**TESTO FORNITO:**
I batteri intestinali si nutrono grazie all’adesione alle particelle di cibo, ma si sa ancora poco su come avviene questo legame. Di recente, un’analisi condotta su oltre 160 ceppi di Bacteroides e Parabacteroides ha rivelato diverse proprietà leganti che dipendono dal ceppo batterico e dalle particelle di cibo.
I risultati, pubblicati su Cell Reports, potrebbero aiutare a definire la diversità funzionale in relazione a fattori tra cui dieta e stato di salute. Inoltre, i dati ottenuti potrebbero avere anche implicazioni diagnostiche e terapeutiche.
Per sviluppare un approccio che metta in luce le differenze nell’adesione di diversi microbi intestinali, Jeffrey Gordon della Washington University School of Medicine e i suoi colleghi hanno generato particelle di cibo artificiali composte da microsfere magnetiche, ciascuna delle quali era stata rivestita con un diverso polisaccaride o un diverso glicano, tra cui polisaccaridi derivati dalle alghe, glicani derivati dai mammiferi e fibre isolate da frutta, verdura, cereali e legumi. Quindi, i ricercatori hanno utilizzato queste microsfere per selezionare 163 ceppi di Bacteroides e Parabacteroides derivati dall’intestino umano.
Batteri diversi “preferiscono” polisaccaridi diversi
Dei ceppi di Bacteroides e Parabacteroides esaminati, 60 hanno mostrato un legame specifico a uno o più tipi di microsfere rivestite di glicani. Sei ceppi appartenenti alle specie Bacteroides thetaiotaomicron e B. fragilis si sono legati a tutti i tipi di beads, comprese quelle di controllo non rivestite con glicani.
Questo screening ha rivelato differenze tra i diversi ceppi batterici: per esempio, il ceppo di B. salyersiae VPI-2828 si lega principalmente a uno specifico fruttano, il levano, al contrario di B. salyersiae 23369. Diversi ceppi di B. thetaiotaomicron hanno aderito al galattano o alla mucina mentre ceppi di B. ovatus si sono legati alle fibre del baccello dell’avena, al galattano e allo xiloglucano.

[Dati raccolti]
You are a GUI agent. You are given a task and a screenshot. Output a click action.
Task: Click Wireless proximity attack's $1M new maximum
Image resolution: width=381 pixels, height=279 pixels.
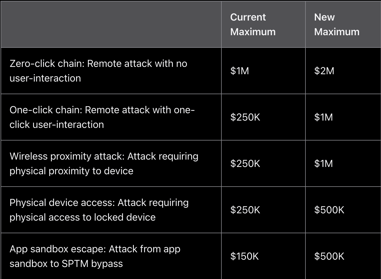tap(323, 164)
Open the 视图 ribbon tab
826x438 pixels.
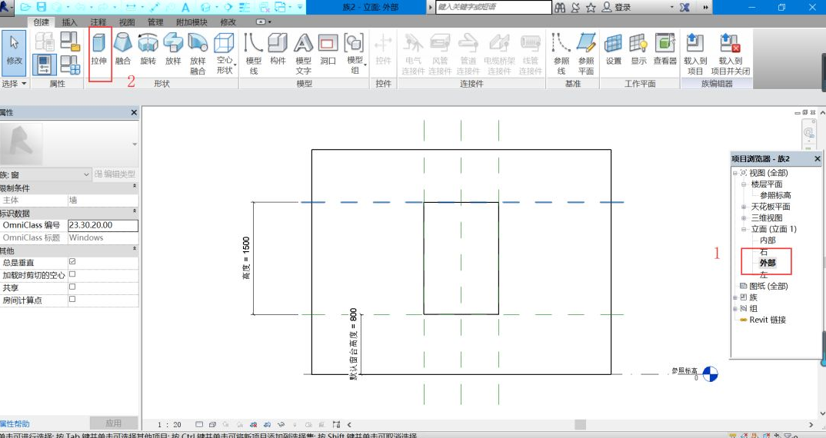pos(127,22)
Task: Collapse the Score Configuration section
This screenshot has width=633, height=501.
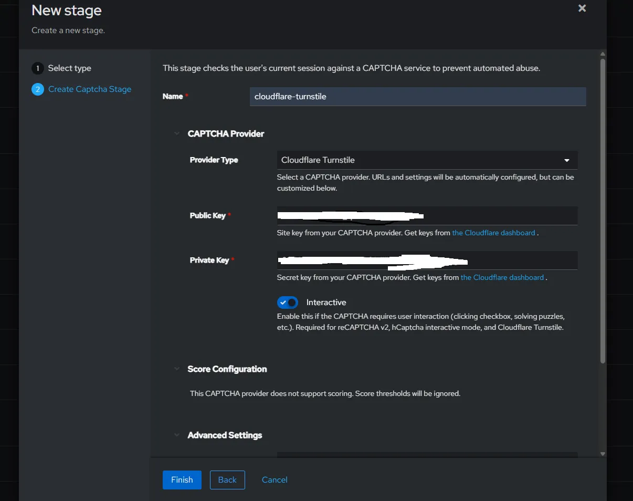Action: (x=177, y=369)
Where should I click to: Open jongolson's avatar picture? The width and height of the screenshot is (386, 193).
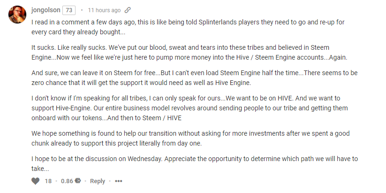tap(17, 15)
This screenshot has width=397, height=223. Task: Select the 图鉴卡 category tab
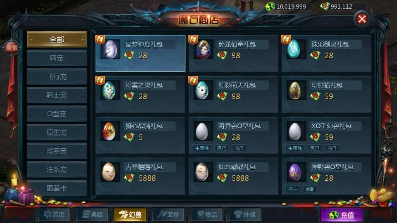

**ESERCIZI:**
1) Elenca tutte le specie di Bacteroides chiamate per nome nel testo sui batteri intestinali.
2) Prosegui il testo sui batteri intestinali a partire dalla sua ultima frase.
Il materiale è a sé e non fa parte del testo.

**RISPOSTE NUMERATE:**
1) B. thetaiotaomicron, B. fragilis, B. salyersiae, B. ovatus

2)
Per confermare i loro risultati, i ricercatori hanno raccolto dati di sequenziamento e imaging. I risultati di queste analisi aggiuntive hanno confermato la specificità del legame, sia a livello del microrganismo che del glicano. Ciò suggerisce che l’approccio di screening basato sulle microsfere può essere applicato a comunità contenenti diversi microbi.
Possibili ambiti di applicazione delle microsfere
Rispetto agli esperimenti in vitro, in vivo potrebbero esserci più fattori che modulano l’adesione dei batteri nell’intestino. Per questo motivo, i ricercatori hanno condotto alcuni esperimenti sui topi per confermare le caratteristiche di adesione specifiche ai glicani osservate nei loro saggi.
La somministrazione di microsfere ricoperte di glicani ai topi ha confermato per lo più la specificità del legame ai glicani.
Tuttavia, rispetto a quanto osservato in vitro, nell’intestino dei topi i ricercatori hanno osservato aggregati di diverse microsfere rivestite di galattano con cellule batteriche circondate da altre microsfere. Ciò suggerisce che i batteri si aggregano con singole particelle nell’intestino.
L’approccio basato sulle microsfere potrebbe essere utilizzato in diversi ambiti, inclusa la selezione di ceppi le cui capacità di legame sono minimamente influenzate dalla disponibilità di nutrienti, dal pH e dalla fase di crescita.
«Le microsfere rivestite di glicani potrebbero essere sfruttate anche per promuovere intenzionalmente la competizione tra i microbi che aderiscono allo stesso carboidrato», aggiungono i ricercatori.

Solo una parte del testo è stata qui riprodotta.